As portas entre-vagões trazem um aviso: “Riding and moving between cars is prohibited”. Ainda assim elas permaneciam destrancadas e o evangélico que falava assertivamente sobre a volta de Jesus, os malabaristas, o saxofonista e outras pessoas comuns passaram por ali. Minha mente católica quis controlar esses corpos antes que eles se desequilibrassem e caíssem dilacerados nos trilhos do metrô, ou até mesmo afastar possíveis ímpetos suicidas, que de acordo com a religião não são dignos de nenhuma salvação.
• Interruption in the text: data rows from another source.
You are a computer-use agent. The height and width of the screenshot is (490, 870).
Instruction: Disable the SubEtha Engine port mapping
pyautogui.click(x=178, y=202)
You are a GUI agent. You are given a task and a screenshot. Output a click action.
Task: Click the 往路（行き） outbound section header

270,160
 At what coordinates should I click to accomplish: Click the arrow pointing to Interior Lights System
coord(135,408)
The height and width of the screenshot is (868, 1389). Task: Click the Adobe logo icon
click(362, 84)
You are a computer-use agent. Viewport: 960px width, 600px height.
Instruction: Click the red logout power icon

Na entrada dos museus fui motivo de risos condescendentes quando quis comprovar que tinha sim comprado os bilhetes, mas não precisava, meu corpo estava livre, diferentemente de quando tive minha necessaire com escova de dente, pasta, absorvente e perfume revistada na entrada da biblioteca do IEL. É que eu poderia carregar um livro dali.

Acontece que esse susto que tomei quando estava encostada no canto de um metrô, que possivelmente me levava ao Queens naquele dia, passou a me desajustar. Logo eu, que há alguns anos andava tão concorde com a minha vida íntima, embora participando de uma coletividade tão intensa e caótica em tempos de golpe no Brasil – golpe esse, inclusive, que também carrega muito de uma sociologia do país. Sendo parte dessa sociedade e estrutura do raciocínio brasileiro, tive de repente os alicerces remexidos. Quase aos 30 anos, pela primeira vez no “primeiro mundo”, entendi o liberalismo, mas não no sentido econômico – que eu acho lamentável. Depois de um longo período em que o mundo foi maior que eu, eu paulatinamente passei a ser maior que o mundo. Isso me lembra um documentário ao qual assisti ou sobre o qual ouvi falar: nele, uma dançarina afirma que os melhores anos da sua vida são aqueles que coincidem com a Segunda Guerra Mundial, obviamente não pela guerra, mas pelo que foi sua vida particular naquele período. A porta do metrô me trouxe de volta um misticismo particular que nem mesmo as torres góticas maravilhosas foram capazes de impor sobre mim. E certamente isso também representa um ganho coletivo.